Teams of professional salvers have reached the accident site to assess the damage with more teams expected to arrive.
New Delhi: The INS Betwa accident, probably the only one of its kind globally to have hit a naval force, is reported to have caused massive damage to the guided missile frigate with one-fourth of the 3,850-tonne ship remaining underwater even as its mast touched the dockyard.
But despite the damage, the Indian Navy has vowed to salvage the warship and make it fighting-fit by 2018.
“Come what may, INS Betwa will be salvaged. The Indian Navy is looking at first to make the flipped ship stand upright, then to assess the damage and to undertake salvage operations and finally to make it battle-ready by 2018. Every equipment that the ship had can be made indigenously,” said Indian Navy spokesperson Captain D.K. Sharma.
The Navy’s statement came even as teams of professional salvers, including from abroad, have reached the accident site to assess the damage with more teams expected to arrive.

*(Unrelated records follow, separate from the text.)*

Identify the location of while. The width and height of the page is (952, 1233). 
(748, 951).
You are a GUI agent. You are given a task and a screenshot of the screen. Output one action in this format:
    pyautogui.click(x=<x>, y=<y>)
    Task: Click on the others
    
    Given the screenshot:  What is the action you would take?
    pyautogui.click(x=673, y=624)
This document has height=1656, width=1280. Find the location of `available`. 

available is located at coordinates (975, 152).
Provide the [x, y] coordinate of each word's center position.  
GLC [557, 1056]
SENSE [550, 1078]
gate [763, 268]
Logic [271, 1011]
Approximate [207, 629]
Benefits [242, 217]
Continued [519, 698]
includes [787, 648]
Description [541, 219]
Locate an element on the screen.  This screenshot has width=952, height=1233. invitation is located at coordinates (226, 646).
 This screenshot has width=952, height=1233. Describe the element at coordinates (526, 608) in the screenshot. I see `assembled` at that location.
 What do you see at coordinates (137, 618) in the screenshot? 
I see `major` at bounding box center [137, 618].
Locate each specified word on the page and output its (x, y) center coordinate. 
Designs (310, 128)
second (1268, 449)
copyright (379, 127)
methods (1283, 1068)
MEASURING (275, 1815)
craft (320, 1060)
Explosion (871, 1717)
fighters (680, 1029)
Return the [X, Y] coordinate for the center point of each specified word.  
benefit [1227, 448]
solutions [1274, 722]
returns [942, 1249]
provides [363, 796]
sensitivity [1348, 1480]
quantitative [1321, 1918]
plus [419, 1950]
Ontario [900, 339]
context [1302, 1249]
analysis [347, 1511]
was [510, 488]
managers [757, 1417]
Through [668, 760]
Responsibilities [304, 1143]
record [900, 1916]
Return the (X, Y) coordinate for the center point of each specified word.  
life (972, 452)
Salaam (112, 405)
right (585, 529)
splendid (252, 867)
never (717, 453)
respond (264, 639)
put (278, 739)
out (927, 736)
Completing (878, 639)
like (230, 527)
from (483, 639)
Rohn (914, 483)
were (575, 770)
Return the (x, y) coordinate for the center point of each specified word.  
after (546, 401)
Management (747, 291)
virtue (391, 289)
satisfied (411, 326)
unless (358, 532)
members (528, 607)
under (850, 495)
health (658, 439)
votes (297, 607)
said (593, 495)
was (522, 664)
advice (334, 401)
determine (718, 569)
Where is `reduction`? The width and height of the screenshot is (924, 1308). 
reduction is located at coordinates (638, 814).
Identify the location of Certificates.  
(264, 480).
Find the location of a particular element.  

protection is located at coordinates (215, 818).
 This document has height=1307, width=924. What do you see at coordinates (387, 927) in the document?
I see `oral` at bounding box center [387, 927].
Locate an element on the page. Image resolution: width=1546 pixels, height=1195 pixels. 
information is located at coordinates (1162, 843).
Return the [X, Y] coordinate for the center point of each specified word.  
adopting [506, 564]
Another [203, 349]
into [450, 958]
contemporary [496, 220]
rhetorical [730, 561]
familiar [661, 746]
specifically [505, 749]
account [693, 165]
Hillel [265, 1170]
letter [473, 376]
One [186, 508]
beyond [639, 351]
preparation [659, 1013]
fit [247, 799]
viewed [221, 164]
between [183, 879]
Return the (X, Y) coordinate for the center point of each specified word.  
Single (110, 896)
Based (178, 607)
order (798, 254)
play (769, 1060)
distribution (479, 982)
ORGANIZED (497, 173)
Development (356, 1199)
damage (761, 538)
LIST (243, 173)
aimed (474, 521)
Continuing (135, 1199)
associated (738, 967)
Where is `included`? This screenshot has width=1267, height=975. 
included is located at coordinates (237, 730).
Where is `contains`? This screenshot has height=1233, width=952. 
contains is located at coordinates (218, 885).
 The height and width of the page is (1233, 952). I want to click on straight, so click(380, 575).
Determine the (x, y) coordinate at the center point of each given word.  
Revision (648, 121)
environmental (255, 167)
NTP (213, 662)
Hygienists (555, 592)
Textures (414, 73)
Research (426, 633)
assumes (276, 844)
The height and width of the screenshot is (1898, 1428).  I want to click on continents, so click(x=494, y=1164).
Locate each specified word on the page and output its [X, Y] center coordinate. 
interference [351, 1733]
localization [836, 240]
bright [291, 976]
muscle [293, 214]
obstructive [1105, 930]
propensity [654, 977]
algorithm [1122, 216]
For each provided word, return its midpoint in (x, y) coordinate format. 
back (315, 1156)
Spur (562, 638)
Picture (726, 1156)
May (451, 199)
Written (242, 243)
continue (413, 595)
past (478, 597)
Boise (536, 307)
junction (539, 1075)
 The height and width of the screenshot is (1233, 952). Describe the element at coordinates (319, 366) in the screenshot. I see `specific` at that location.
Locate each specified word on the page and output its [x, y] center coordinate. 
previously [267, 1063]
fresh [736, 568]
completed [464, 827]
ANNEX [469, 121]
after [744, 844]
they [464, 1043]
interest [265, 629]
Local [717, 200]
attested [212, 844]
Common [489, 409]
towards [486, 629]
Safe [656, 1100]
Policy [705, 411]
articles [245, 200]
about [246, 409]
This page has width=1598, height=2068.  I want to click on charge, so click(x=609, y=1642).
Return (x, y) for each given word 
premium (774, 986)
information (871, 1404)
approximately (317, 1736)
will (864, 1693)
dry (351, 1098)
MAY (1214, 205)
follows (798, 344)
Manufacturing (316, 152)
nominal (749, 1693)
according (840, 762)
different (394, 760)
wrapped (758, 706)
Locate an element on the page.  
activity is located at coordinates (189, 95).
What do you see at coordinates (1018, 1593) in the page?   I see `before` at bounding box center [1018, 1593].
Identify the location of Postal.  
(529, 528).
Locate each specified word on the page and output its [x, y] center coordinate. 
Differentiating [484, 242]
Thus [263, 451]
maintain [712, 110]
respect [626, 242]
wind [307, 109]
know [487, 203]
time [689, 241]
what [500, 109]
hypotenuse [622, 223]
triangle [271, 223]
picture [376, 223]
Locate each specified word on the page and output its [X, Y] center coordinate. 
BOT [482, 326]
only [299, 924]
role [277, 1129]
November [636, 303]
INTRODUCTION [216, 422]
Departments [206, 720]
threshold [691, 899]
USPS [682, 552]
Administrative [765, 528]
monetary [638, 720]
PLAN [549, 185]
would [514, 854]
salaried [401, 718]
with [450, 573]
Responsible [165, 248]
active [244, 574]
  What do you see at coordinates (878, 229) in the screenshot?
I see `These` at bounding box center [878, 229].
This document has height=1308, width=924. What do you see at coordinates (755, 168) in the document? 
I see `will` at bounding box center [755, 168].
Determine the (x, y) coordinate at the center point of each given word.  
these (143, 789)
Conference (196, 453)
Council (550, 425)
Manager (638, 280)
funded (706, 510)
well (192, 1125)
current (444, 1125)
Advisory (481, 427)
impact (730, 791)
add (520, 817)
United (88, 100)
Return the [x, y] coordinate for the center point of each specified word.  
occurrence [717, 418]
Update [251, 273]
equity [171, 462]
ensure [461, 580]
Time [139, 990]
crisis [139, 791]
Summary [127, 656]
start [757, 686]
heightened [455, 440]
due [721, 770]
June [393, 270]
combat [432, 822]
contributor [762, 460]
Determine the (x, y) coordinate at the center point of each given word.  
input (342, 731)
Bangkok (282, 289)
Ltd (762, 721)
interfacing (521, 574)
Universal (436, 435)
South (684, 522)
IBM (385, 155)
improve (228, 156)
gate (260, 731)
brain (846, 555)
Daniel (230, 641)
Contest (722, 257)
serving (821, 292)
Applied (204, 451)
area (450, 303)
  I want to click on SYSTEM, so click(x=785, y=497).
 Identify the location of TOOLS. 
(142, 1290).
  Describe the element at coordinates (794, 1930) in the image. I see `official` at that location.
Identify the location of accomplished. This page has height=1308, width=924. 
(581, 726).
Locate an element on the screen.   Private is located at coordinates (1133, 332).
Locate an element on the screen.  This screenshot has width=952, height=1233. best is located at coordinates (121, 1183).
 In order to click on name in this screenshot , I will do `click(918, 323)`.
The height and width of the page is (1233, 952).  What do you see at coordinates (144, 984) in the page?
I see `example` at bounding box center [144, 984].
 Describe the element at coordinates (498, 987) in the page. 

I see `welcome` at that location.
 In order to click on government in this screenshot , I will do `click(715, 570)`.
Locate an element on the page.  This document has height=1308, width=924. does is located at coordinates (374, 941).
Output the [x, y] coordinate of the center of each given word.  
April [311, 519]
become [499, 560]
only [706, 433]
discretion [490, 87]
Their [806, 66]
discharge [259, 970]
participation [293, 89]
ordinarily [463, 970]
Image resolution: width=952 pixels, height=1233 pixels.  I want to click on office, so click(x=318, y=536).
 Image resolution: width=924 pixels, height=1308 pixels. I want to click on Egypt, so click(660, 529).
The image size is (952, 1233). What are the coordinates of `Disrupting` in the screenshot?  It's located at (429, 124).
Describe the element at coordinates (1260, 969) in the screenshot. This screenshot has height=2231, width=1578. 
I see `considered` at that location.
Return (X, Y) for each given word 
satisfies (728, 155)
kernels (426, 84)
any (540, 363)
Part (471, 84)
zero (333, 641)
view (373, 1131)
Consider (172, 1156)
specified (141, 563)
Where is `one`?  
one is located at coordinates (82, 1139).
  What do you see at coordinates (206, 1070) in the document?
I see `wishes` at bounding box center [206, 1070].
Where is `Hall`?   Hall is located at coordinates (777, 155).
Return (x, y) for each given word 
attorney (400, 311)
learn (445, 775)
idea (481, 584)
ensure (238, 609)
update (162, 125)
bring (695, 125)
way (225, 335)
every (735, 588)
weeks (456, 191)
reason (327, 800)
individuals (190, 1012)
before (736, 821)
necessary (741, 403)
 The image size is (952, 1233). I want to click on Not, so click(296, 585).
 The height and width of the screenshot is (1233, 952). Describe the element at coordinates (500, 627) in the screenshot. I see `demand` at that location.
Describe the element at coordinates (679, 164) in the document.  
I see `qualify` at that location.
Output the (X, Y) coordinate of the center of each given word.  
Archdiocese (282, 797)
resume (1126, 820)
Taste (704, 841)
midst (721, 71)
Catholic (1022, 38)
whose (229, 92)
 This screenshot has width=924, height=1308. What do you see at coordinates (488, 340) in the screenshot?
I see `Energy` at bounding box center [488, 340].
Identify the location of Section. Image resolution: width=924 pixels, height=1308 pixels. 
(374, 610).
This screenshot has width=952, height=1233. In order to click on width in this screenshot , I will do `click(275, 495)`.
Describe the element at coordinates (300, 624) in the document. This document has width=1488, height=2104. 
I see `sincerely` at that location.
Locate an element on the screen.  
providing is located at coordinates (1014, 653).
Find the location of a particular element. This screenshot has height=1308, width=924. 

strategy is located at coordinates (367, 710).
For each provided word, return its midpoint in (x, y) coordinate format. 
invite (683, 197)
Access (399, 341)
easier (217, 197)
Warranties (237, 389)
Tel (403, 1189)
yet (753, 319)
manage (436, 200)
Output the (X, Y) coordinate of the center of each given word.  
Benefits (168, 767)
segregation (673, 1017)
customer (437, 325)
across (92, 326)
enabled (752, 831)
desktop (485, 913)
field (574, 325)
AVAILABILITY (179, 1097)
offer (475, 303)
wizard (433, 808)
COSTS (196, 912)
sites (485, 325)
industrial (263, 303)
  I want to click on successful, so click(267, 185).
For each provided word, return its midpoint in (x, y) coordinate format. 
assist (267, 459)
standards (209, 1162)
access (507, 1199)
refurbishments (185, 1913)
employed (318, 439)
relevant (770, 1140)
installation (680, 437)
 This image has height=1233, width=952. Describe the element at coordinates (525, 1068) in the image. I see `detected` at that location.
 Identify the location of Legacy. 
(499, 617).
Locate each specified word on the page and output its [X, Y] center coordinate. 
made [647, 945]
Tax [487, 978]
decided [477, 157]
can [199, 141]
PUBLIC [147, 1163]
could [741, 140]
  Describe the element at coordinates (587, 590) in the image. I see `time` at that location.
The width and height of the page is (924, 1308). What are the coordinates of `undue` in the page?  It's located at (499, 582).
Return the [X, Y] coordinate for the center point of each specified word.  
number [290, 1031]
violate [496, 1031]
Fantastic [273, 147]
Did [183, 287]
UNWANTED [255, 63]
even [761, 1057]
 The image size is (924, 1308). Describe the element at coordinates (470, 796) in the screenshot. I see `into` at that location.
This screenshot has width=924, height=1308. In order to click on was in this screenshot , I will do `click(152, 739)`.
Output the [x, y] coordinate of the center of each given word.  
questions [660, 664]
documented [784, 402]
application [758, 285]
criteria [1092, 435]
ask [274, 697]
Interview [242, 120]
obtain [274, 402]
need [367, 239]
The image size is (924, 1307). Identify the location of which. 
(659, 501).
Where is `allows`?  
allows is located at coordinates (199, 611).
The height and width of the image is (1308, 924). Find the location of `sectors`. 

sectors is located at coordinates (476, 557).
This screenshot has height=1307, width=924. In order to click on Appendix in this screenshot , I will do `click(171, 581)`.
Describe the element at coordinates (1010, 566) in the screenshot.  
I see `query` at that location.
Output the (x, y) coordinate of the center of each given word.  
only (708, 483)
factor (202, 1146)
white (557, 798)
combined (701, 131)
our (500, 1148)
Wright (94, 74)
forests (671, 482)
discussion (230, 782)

The initial assessment is likely to be complete within two days.
The Brahmaputra-class INS Betwa, commissioned into the Navy in July 2004 cost about Rs 600 crore. At current prices, the ship would be worth Rs 1,280 after factoring in an average annual inflation rate of 6 per cent.
While the naval spokesperson said that about 90 per cent of the ship’s equipment had already been de-stored as the INS Betwa was undergoing medium term refit which takes two years, speculation is rife that the sensitive electronics and avionics systems may have been damaged given the corrosive nature of the salty sea water.
The ship had arrived on the Mumbai naval dockyard for underwater repairs on October 28.
Admitting that the accident occurred to “lapses”, the spokesperson said the main gun — a Otto Melara 76mm gun — seemed to be undamaged. The ship is equipped with several weapon systems including Israeli Barak and Russian Klub missiles.